Sports

Wieters a great catch(er)

BY JOSH ABEL

In print | February 19, 2009

Which catcher would you want behind the plate for your favorite Major League team in 2009? Many smart baseball fans would probably pick Minnesota’s sweet-swinging Joe Mauer, the rare batting champion backstop. Other good choices include Atlanta’s power-hitting Brian McCann and Chicago’s Rookie of the Year Geovany Soto.

If you asked PECOTA, Baseball Prospectus’ player projection system, which year-in and year-out has proven itself the most accurate predictor of player performance in the business, you would get a very surprising answer:
Matt Wieters.

If you’re a casual baseball fan, you’ve never heard of him. If you’re a devoted fan, there’s still a pretty good chance you’ve never heard of him. That’s because Wieters, a catcher in the Baltimore Orioles’ organization, has never played a Major League game.

Wieters, 22, was drafted out of Georgia Tech with the fifth overall pick in 2007. He is a rare switch-hitting catcher with power to all fields and great defensive ratings. In 2008, he ripped apart A and AA pitching, earning Baseball America’s Minor League Player of the Year award.

He has never been called up to the Major League, and yet very reputable sources (not just statheads at Baseball Prospectus, but traditional scouts as well) are saying that he could very well dominate Major League pitching in 2009. Specifically, BP projects him to be the most valuable offensive catcher by far, and the seventh most valuable hitter in the game overall.

Recently, there’s definitely been an increased effort to find “the next big thing.” This year, it’s Wieters. Last year it was Jay Bruce of the Reds. As a 21 year-old, Bruce validated the buzz surrounding him by lighting up the National League in his first week after being called up. Though his season-long performance was not great on an absolute level, it was very impressive for a 21 year-old, and he proved himself to be worth watching for the coming years. But the buzz has moved on from him already.

And that title had been laid on many different players in the preceding few years: Delmon Young, Justin Upton and Hanley Ramirez were three highly awaited MLB arrivals in just the last few years. In 2003, a 19 year-old Jose Reyes made his MLB debut amid claims that he could be the most dynamic shortstop ever, despite being just a teenager.

The increased publicizing of top prospects’ path to the majors is an interesting trend to consider. The average MLB payroll in 2008 was about 50 percent larger than in 2000. With the exception of this offseason, which has unfolded amidst economic calamity, the free agent market has jumped up and up each offseason, with megadeals in 2004 looking modest by 2006. As the price of free agents has risen, teams have been forced to look for players whose services are not up for bidding on the open market — young prospects, who have not acquired the service time to be eligible for free agency. Matt Wieters will be paid a small fraction of the $10.5 million Mauer will make (even Mauer hasn’t ever been a free agent, though he has signed a new contract since his call-up) and could very well outperform him.
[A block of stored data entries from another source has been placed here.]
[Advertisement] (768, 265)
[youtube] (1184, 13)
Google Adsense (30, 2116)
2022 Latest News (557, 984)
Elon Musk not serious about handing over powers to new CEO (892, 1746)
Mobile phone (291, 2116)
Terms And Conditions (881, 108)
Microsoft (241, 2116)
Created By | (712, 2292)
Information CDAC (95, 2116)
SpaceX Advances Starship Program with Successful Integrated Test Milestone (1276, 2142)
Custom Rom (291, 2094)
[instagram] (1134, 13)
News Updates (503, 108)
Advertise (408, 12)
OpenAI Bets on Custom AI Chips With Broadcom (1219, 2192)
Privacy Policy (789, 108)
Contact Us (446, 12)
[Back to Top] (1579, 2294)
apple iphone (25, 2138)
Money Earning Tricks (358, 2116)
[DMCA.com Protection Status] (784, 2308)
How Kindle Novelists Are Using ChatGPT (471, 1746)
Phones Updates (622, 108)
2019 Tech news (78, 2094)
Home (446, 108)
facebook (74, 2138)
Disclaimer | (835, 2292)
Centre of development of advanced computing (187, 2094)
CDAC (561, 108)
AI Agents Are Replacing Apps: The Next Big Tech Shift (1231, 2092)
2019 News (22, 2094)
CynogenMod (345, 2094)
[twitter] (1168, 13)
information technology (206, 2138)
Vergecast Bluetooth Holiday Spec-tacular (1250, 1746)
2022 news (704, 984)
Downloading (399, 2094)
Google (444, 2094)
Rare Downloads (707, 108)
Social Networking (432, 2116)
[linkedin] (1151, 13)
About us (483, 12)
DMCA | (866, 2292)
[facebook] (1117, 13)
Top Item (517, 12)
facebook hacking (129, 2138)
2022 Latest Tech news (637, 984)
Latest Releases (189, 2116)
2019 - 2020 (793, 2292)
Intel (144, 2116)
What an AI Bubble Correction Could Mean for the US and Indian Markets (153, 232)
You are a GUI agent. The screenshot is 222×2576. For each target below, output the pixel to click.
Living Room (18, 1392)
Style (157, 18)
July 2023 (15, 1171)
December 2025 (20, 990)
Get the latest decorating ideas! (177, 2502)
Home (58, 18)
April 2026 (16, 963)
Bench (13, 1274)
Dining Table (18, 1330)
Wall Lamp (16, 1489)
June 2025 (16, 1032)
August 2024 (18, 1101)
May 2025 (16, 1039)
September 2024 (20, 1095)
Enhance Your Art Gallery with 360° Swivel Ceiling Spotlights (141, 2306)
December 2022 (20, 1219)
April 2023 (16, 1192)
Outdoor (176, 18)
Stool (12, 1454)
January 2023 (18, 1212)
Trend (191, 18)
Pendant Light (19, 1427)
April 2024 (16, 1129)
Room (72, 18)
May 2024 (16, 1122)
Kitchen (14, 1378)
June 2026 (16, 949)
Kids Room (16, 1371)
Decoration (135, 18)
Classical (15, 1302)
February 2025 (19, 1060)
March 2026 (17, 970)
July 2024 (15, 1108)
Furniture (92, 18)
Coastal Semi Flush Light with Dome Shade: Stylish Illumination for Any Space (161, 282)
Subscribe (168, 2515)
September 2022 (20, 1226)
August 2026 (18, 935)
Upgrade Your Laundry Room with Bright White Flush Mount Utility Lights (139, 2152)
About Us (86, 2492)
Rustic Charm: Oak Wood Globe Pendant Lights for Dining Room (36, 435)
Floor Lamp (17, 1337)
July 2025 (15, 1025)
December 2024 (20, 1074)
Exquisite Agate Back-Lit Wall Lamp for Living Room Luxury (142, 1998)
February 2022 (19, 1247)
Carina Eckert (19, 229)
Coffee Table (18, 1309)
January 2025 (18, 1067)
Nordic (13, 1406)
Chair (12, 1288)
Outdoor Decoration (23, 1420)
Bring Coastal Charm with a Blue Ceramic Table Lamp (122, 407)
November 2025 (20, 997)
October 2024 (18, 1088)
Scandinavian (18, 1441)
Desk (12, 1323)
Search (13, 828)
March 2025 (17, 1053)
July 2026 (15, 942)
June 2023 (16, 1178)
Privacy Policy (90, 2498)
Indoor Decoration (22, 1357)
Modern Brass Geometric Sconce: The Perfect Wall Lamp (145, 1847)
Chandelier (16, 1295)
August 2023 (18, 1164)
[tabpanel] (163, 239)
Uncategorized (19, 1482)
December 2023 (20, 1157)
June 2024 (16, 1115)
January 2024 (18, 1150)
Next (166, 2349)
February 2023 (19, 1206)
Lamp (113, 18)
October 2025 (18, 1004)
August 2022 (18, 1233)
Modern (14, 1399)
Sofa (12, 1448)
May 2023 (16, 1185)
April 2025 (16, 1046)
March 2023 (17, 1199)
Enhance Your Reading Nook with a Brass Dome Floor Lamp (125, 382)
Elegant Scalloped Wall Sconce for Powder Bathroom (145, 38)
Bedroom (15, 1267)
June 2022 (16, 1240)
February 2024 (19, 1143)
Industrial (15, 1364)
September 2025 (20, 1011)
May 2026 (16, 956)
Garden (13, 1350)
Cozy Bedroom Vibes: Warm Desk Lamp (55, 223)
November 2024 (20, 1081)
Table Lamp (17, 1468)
This is the best and most cost-effective way to compete: get the stars before they’re stars, and before they’re paid as such.

The turning point in the league’s understanding of the evolving role of young players probably came in 2004. It was July, and MLB’s trade deadline was fast approaching. This is the time of year where contending teams trade young prospects to lesser teams for players who can help them in the current season. The idea is that if you are currently competing for a pennant, you will be willing to forfeit production in future seasons for some help in this one. However, in 2004, the Mets clearly went overboard. They traded Scott Kazmir, one of the most touted pitching prospects at the time, to the Tampa Bay Devil Rays for Victor Zambrano (Victor, not Carlos). Victor Zambrano was never much more than a marginal Major League talent, and the trade did little to help the Mets in their unsuccessful run at the playoffs in 2004. Meanwhile, you may have noticed Kazmir starting Game 1 of the World Series for Tampa in 2008.

The absurdity of that swap (half of a season of a mediocre player for the first chunk of the career of a very promising one) highlighted the importance of considering age and contract status for many in the game.

It is thus very reasonable for us to observe this heightened adulation of top prospects from teams, scouts and the media. The changing economic environment in baseball caused by the escalating free agent price tags has forced teams, less wealthy ones in particular, to substitute young, low-cost talent for older, high-cost talent. The coverage and analysis of that talent is no longer fueled by an academic interest in knowing who the stars of tomorrow will be, but rather by an urgent need to find affordable production for today.

Having a young, talented player was never a bad thing. But the explosion in free agent prices we’ve seen over the past decade has made it all the more critical to get more production from cheaper, and thus younger, players. And it looks like the Orioles have hit the jackpot in 2009.